A local Swedish politician filmed a completely white moose ambling around in Sweden's Värmland region.
The man who captured the footage, Hans Nilsson, didn't stumble across the moose by chance. He had apparently been seeking out the rare, elusive moose for a total of three years. Finally, his three years of searching have come to fruition. Nilsson managed to record the moose walking across a shallow river and though some tall grass.
The footage showed the moose to be white from head to toe, even its antlers. By now you've probably guessed that the moose has albinism, which results in animals that have abnormally pale coloring. That would be a good guess, but it's also wrong in this case. Apparently, the moose's whiteness does not come from albinism. One telling physical characteristic of albinism is pink or pale colored eyes. The moose did not have such eyes, which indicated that it was not an albino.
What, therefore, caused the moose's all-white coloring?
Photo by Tommy Pedersen/TT
The moose probably got its eye-catching coloring due to a recessive gene that causes piebaldism in animals. Piebaldism causes moose to grow white fur with specks of brown, and it's likely the condition that caused the moose in the footage to be all white in coloring.
All white moose are rare, compared to their brown counterparts at least, but this isn't actually the first time that someone caught footage of white moose. Just this past June, footage of not one, but two moose—one-month-old twins in Norway—made the rounds in the Internet. Alaska, home to a sixth of North America's entire moose population, has also seen a number of white moose.

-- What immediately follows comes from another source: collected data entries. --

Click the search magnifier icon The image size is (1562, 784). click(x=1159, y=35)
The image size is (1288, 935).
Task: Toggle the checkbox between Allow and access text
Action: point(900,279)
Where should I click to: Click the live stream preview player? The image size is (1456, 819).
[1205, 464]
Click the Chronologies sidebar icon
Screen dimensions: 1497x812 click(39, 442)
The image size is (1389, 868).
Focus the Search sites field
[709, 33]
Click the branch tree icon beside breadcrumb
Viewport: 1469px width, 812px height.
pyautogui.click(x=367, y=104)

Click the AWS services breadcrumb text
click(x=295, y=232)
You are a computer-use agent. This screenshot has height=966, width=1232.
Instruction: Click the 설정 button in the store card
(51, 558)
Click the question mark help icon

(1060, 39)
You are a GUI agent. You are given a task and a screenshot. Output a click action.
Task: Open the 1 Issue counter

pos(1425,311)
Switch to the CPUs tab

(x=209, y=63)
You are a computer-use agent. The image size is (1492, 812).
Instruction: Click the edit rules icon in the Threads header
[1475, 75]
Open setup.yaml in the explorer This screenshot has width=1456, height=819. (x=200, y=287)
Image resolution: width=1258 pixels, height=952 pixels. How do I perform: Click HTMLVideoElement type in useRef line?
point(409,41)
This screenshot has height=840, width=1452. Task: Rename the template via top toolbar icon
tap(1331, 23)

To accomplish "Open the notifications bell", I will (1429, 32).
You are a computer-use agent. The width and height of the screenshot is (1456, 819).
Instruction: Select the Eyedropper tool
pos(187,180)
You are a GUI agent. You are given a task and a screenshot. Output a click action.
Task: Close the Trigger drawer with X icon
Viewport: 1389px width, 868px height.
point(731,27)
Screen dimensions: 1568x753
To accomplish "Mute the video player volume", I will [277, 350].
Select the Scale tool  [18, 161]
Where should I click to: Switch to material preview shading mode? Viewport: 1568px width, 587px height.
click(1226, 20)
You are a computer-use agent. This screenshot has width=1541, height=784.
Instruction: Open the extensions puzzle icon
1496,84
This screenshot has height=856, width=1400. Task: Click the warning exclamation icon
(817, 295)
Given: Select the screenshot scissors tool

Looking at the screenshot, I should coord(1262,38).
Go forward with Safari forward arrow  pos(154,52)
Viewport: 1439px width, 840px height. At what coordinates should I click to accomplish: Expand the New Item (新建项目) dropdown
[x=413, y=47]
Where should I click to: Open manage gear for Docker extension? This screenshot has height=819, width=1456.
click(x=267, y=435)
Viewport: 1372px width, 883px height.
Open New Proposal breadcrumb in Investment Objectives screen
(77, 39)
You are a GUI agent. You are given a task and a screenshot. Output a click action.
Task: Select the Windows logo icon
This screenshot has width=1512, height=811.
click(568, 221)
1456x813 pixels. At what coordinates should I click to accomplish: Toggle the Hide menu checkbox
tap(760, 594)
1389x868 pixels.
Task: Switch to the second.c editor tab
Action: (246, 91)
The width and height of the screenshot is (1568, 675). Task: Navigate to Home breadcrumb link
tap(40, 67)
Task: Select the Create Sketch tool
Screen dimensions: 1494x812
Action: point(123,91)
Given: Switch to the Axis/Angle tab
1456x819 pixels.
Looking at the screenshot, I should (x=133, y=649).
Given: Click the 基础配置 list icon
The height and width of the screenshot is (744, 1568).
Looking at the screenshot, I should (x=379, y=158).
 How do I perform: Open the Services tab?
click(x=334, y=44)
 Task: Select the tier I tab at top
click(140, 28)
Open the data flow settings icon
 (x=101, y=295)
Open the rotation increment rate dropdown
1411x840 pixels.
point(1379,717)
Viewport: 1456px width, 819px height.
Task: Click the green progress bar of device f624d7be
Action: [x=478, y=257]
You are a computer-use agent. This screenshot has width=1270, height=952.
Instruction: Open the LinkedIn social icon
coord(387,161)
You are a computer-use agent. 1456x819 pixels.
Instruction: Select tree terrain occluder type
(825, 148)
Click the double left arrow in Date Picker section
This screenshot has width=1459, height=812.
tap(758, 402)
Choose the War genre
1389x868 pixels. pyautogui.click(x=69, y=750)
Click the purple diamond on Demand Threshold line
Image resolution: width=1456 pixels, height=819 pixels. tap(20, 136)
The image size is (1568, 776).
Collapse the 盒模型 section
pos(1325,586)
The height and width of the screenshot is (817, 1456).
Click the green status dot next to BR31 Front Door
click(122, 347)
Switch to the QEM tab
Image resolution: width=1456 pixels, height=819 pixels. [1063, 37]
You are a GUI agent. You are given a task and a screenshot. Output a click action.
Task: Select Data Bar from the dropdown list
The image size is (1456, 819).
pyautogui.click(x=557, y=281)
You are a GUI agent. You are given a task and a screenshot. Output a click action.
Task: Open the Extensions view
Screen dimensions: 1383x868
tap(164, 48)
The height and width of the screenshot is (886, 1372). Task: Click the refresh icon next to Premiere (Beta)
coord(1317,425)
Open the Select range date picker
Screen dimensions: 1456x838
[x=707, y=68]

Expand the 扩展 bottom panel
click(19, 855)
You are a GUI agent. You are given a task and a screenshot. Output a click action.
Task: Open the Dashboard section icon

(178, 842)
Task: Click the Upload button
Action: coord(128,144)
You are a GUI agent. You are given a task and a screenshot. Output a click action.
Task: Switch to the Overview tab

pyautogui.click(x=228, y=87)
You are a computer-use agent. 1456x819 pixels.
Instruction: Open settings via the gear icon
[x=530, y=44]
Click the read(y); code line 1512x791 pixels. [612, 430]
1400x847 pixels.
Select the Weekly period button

We don't often see completely white animals because that kind of coloring stands out in the wild. It's an advantage in snowy places, hence the coloring of polar bears or arctic foxes. However, in forests, plains, and other non-snowy landscapes, having bright white fur or feathers can be a disadvantage. For one thing, it can make an animal extra visible to hungry predators keeping an eye out for prey.
A darker, brown coloring will make a moose less obviously visible as it roams around in the wild. Does it follow, therefore, that a white coloring is a disadvantage for moose?
Photo by Jessica Hemlin
The answer to that is still not clear. However, it may be safe to assume that if a white coat isn't an advantage, it may not be much of a disadvantage either. The moose in the video, for example, is already fully grown adult. This means that if it has managed to survive in the wild this long in spite of being more conspicuous than other moose, then maybe a white coat doesn't make an animal that much less likely to survive.
Deer and moose biologist Lee Kantar thinks that moose moms may have something to with white moose surviving to adulthood. Moose mothers are known to be very protective of their young. This is just as well, since the survival of an infant moose through its first month of life highly depends on how well its mother can protect it.